Johnson, 62, is hustling to combat his own serious vulnerabilities, including low name recognition. He is defending his blunt approach and tweaking his delivery to address concerns even among Republicans that he comes off as somewhat brusque.
His bluntness got him in trouble in July when he referred to "idiot inner-city kids" while criticizing liberals on school choice. A spokeswoman was forced to defend him, arguing that he was being sarcastic and the senator backed equal opportunity in education.
Johnson, too, has traveled to all 72 counties — doing it in just 42 days this summer. Johnson said he has hosted 43 telephone town halls where half a million people have dialed in.

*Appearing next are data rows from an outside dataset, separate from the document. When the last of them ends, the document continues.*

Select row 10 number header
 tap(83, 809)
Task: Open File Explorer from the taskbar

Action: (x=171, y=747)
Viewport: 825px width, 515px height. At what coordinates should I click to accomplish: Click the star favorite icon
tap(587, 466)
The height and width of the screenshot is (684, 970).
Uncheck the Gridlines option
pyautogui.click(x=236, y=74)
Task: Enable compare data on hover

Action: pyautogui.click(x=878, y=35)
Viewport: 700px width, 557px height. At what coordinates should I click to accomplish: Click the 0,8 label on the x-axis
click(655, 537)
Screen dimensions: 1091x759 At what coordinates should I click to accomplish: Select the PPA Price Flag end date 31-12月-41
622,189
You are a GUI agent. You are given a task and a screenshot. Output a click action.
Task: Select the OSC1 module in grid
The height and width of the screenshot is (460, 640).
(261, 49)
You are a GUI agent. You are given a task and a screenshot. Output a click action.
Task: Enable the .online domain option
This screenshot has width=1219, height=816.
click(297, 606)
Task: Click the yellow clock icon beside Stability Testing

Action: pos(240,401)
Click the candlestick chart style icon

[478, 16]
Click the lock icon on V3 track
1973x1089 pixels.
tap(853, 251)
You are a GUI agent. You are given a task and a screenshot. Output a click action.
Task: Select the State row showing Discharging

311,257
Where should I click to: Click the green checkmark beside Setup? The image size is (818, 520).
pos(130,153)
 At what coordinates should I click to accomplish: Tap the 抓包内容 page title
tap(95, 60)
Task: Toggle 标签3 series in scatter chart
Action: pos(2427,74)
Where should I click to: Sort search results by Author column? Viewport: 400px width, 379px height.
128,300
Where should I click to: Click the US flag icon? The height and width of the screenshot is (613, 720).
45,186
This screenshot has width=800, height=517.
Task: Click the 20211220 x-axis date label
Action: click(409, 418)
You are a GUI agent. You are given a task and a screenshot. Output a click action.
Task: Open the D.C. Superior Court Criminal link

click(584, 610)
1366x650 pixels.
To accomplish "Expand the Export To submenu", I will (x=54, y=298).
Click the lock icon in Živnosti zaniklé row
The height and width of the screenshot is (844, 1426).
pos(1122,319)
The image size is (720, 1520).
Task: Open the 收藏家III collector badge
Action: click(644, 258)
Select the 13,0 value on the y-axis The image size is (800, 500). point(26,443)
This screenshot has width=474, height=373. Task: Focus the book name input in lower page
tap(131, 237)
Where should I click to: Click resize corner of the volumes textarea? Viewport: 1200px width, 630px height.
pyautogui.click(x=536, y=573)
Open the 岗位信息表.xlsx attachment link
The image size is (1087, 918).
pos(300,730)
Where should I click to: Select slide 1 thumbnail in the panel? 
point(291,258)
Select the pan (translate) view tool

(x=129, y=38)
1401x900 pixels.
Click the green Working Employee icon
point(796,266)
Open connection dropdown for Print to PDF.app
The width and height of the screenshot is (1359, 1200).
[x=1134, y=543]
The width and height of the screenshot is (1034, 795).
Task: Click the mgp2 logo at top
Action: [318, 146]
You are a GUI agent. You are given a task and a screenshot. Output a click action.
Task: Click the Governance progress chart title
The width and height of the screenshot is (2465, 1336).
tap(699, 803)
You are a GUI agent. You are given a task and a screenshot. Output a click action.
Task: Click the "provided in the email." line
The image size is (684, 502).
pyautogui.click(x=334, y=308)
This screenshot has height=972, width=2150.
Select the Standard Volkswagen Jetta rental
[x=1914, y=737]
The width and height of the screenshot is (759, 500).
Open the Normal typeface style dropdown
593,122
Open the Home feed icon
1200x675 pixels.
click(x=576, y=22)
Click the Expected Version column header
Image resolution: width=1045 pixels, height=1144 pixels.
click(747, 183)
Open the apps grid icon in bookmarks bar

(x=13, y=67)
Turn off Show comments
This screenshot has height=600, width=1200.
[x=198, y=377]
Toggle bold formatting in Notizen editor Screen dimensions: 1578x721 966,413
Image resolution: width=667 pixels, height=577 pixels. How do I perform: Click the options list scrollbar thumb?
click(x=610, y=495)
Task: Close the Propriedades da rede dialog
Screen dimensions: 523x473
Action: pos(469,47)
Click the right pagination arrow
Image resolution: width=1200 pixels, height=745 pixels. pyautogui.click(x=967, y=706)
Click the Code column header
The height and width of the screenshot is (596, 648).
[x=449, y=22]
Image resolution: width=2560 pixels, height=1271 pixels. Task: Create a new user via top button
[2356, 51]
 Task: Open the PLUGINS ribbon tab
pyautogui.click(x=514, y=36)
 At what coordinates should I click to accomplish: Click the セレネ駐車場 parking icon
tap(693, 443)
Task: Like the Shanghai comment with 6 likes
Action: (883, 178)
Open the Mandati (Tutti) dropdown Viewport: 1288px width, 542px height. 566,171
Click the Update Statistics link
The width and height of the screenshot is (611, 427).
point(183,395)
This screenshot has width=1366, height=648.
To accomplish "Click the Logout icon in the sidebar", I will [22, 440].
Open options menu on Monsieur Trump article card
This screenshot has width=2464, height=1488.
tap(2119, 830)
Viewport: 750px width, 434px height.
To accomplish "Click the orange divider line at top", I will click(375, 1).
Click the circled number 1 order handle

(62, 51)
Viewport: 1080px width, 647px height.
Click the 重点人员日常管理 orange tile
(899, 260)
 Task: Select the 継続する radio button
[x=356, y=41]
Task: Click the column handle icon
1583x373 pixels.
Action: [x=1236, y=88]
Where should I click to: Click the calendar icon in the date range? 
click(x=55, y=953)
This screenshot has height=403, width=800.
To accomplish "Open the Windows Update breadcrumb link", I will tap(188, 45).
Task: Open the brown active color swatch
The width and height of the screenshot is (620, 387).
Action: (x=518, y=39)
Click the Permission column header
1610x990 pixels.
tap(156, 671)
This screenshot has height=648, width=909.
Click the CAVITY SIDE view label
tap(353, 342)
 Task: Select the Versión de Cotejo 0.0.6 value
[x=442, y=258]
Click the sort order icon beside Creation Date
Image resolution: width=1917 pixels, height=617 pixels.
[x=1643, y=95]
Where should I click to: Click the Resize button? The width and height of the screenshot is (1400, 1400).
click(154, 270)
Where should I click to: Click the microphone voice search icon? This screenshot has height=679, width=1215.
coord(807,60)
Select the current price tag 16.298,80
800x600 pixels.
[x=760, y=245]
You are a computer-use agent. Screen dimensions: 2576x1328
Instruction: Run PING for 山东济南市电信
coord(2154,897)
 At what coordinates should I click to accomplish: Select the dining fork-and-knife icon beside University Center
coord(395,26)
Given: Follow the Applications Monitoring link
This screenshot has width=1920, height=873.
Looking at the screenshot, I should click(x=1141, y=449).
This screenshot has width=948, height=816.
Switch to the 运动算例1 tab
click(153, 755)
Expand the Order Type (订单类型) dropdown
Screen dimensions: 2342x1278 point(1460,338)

While he's dropped his usual formal PowerPoint demonstration to lay out problems he sees facing the country, Johnson remains unapologetic about his approach.
"I get accused of lecturing, but I call it providing information," Johnson said at a recent town hall meeting in rural Richland Center that attracted about two dozen people.
Both men are running against history.
For Johnson, no Republican senator in Wisconsin has been elected in a presidential year since 1980.
For Feingold, only two senators nationwide since 1956 have won their old seat back after losing re-election. And it's been even longer — 1934 — since someone beat the same person who knocked them out of office.
A Marquette University Law School poll in August suggested difficulty ahead for Johnson. After five years in office, 38 percent of voters still don't know enough about Johnson to form an opinion. Of those who do, only 30 percent view him favorably compared with 47 percent for Feingold.
"Trust me, it's not because I haven't been out there," Johnson said. "Any time I've got, we're pounding the state, all four corners."
Feingold's campaign emphasizes his support for raising the minimum wage, while Johnson opposes it. And Feingold, who has held a series of meetings with young voters on college campuses across Wisconsin, sees an opportunity on student loan debt.
He supports allowing students to refinance their loans, increasing spending on Pell grants and on federal funding for higher education, while Johnson opposes federal government involvement with student loans.
Outside groups are trying to influence the race.
The conservative Restoration PAC spent $500,000 on television spots this summer touting Johnson's opposition to the Iranian nuclear arms deal, which Feingold supports.
But another heavyweight conservative PAC, American Crossroads, said last week it hasn't decided whether to commit money to the race.